His father, Diego Hurtado de Mendoza, grand admiral of Castile, having died in 1405, the boy was educated under the eye of his mother, Doña Leonor de la Vega, a woman of great strength of character. From his eighteenth year onwards he became an increasingly prominent figure at the court of Juan II of Castile, distinguishing himself in both civil and military service; he was created marqués de Santillana and conde del Real de Manzanares for the part he took in the battle of Olmedo (May 19, 1455). In the struggle of the Castilian nobles against the influence of the constable Álvaro de Luna he showed great moderation, but in 1452 he joined the combination which effected the fall of the favourite in the following year. From the death of Juan II in 1454 Mendoza took little part in public affairs, devoting himself mainly to the pursuits of literature and to pious meditation. He died at Guadalajara on the 25th of March 1458.

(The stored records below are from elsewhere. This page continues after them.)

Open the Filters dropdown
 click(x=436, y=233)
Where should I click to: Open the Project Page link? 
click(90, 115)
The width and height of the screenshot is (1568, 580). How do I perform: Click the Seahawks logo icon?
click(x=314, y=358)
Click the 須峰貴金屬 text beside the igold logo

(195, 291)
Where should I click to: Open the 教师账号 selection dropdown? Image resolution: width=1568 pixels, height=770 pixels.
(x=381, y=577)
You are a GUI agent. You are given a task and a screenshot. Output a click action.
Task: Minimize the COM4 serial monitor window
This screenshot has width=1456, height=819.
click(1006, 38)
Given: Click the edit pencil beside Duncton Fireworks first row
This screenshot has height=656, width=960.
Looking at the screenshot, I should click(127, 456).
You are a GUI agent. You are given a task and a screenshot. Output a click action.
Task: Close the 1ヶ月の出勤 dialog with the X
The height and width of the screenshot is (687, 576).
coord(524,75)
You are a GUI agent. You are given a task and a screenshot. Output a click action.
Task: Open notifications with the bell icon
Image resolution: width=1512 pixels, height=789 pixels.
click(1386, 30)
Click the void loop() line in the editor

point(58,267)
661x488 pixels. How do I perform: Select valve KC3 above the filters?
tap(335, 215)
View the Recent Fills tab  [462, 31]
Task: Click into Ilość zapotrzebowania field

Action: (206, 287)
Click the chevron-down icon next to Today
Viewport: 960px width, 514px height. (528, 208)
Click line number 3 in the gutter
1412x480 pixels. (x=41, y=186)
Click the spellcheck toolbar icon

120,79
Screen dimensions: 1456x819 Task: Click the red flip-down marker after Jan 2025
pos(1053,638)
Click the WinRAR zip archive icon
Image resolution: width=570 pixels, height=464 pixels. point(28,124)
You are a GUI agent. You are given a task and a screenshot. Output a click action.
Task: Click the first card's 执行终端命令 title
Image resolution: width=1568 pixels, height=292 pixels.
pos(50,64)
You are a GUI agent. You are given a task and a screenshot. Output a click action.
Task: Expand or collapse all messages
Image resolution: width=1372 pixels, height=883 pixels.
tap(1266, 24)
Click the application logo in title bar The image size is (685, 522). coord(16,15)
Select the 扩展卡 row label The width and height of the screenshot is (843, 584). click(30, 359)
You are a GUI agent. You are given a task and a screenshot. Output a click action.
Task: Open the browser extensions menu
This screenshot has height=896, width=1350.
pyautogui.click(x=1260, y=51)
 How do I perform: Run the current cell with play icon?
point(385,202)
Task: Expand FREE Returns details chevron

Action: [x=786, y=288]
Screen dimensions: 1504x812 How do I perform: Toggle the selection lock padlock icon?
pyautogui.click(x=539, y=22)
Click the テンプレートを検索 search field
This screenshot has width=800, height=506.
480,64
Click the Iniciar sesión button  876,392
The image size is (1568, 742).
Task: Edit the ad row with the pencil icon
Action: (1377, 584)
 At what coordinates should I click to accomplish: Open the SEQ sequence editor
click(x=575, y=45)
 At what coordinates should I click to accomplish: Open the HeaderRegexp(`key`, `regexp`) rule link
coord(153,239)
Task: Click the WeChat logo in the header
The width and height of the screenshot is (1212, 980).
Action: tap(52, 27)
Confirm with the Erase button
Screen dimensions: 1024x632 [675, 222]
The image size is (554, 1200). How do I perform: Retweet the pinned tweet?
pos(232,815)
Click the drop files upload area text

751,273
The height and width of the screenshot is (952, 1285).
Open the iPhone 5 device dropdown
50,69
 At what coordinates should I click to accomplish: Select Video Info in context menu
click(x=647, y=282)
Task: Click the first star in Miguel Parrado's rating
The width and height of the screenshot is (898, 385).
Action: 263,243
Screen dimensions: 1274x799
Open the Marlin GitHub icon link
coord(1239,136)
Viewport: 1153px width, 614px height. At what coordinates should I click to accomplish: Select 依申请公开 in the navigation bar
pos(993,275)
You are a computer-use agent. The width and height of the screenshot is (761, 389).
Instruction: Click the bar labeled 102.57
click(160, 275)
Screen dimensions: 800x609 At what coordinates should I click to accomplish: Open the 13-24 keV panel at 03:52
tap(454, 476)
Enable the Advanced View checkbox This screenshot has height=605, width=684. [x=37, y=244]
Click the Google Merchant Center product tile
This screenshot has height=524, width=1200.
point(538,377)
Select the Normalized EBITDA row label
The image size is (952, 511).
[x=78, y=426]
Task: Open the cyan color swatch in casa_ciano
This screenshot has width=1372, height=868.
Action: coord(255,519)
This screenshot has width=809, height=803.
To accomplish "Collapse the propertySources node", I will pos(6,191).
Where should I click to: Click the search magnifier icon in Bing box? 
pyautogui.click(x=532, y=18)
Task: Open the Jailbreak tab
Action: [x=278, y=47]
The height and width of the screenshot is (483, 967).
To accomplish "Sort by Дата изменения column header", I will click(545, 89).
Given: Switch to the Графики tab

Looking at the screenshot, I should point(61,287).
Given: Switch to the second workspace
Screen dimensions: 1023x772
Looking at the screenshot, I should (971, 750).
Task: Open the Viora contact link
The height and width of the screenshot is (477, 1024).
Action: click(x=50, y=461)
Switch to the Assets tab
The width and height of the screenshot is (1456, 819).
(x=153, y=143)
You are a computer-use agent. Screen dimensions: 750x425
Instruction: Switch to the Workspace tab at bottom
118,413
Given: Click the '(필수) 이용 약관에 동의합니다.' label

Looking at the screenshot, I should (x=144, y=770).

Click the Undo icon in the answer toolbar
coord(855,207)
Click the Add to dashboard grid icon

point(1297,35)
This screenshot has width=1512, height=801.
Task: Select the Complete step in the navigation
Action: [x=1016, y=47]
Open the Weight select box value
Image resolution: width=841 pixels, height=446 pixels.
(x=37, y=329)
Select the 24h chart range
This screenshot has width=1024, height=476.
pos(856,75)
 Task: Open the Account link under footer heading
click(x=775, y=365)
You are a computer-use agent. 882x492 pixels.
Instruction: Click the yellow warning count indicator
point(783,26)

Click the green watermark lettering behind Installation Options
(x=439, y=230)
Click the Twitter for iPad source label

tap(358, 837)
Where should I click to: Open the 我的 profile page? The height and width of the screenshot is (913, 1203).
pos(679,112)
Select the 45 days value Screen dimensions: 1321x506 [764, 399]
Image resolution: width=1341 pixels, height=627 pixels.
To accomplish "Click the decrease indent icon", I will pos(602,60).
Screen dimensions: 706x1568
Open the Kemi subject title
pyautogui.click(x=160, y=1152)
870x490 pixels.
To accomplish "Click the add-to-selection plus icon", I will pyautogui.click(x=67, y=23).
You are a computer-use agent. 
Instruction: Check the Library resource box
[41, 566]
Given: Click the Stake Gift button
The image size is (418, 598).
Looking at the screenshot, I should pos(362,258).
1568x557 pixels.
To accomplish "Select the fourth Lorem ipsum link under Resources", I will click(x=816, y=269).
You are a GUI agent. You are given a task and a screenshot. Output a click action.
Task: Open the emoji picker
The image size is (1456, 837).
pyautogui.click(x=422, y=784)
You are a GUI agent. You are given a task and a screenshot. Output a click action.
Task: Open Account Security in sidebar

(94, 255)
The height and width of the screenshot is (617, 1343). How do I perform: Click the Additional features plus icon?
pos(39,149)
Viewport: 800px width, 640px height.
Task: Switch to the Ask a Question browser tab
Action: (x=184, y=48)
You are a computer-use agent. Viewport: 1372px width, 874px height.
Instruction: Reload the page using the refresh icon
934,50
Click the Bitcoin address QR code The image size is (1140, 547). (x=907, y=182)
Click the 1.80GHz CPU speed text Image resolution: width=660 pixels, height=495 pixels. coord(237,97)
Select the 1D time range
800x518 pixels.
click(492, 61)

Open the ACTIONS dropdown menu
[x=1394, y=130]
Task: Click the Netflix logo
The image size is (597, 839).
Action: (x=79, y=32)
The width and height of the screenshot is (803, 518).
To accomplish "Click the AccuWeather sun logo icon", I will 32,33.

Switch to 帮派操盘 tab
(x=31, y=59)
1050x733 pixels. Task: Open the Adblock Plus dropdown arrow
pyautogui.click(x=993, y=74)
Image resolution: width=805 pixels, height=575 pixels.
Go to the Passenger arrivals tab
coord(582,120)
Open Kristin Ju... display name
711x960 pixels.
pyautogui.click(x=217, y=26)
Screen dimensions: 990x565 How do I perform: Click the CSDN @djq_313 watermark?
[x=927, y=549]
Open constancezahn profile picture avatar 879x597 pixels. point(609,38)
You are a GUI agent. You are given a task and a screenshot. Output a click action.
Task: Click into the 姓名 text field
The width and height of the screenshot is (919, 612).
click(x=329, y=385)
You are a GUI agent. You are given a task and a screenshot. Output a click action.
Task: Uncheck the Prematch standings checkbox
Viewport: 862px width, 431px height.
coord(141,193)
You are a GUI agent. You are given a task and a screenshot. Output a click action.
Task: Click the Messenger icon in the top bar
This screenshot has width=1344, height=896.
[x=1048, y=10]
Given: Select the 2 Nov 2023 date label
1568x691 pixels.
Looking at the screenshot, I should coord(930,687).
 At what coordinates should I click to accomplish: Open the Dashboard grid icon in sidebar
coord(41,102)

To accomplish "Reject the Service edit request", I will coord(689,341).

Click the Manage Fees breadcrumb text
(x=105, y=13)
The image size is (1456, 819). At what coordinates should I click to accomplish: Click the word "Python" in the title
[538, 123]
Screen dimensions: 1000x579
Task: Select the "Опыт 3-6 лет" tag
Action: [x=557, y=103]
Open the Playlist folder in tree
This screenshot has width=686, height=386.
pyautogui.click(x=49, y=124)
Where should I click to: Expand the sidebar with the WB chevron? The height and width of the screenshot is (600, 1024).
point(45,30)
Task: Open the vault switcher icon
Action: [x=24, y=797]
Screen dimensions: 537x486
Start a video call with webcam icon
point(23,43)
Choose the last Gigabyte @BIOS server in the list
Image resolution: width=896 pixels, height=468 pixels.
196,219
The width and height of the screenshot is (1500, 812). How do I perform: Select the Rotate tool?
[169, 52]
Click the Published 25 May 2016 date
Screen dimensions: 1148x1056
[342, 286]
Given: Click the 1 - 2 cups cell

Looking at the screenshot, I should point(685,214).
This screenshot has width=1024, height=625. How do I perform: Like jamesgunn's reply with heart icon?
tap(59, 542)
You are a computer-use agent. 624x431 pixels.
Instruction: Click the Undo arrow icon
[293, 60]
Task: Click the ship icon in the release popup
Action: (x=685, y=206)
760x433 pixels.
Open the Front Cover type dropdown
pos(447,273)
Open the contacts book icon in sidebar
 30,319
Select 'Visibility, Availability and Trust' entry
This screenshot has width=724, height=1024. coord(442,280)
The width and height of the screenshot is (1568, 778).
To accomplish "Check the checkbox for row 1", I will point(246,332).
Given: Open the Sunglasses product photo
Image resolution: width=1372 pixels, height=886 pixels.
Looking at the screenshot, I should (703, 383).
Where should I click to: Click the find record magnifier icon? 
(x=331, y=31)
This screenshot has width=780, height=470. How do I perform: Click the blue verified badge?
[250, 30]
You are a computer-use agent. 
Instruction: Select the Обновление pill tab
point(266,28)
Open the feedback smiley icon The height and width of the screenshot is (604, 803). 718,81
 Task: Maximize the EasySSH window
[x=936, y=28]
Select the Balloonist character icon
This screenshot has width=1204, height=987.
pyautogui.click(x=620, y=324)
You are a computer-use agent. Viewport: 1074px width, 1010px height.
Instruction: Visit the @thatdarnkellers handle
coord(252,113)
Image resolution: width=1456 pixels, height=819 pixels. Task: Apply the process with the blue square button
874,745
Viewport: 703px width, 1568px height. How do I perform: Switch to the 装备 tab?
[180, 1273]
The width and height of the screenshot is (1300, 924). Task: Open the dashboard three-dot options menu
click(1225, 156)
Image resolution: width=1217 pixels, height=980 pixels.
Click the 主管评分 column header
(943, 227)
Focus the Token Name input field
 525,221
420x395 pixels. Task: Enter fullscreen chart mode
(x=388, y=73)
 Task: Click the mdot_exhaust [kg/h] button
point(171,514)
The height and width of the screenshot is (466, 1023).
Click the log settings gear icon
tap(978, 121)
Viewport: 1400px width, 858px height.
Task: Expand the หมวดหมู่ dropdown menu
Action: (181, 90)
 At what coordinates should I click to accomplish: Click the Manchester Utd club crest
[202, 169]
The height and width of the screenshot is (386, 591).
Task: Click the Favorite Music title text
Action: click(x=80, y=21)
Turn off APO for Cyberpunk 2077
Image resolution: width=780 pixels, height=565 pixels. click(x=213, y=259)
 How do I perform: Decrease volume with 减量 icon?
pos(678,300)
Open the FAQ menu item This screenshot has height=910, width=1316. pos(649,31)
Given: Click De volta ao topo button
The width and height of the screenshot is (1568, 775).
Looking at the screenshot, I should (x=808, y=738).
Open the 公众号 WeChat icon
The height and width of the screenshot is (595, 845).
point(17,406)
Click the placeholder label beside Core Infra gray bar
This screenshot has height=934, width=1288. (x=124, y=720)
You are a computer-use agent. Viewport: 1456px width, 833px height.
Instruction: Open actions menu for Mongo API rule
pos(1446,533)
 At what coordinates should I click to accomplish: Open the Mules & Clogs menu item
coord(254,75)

Mendoza shares with Juan de Villalpando the distinction of introducing the sonnet into Castile, but his productions in this class are conventional metrical exercises. He was much more successful in the serranilla and vaqueira--highland pastorals after the Provençal manner. His rhymed collection of Proverbios de gloriosa doctrina y fructuosa enseñanza was prepared for the use of Don Enrique, the heir-apparent. To the same didactic category belong the hundred and eighty stanzas entitled Diálogo de Bías contra Fortuna, while the Doctrinal de Privados is a bitter denunciation of Álvaro de Luna. The Comedieta de Pouza is a Dantesque dream-dialogue, in octave stanzas (de arte mayor), founded on the disastrous sea-fight off Ponza in 1425, when the kings of Aragon and Navarre and the Infante Enrique were taken prisoners by the Genoese. The three last-named compositions are the best of Santillana's more ambitious poems, but they are deficient in the elegant simplicity of the serranillas. These unpretentious songs are in every Spanish anthology, and are familiar even to uneducated Spaniards.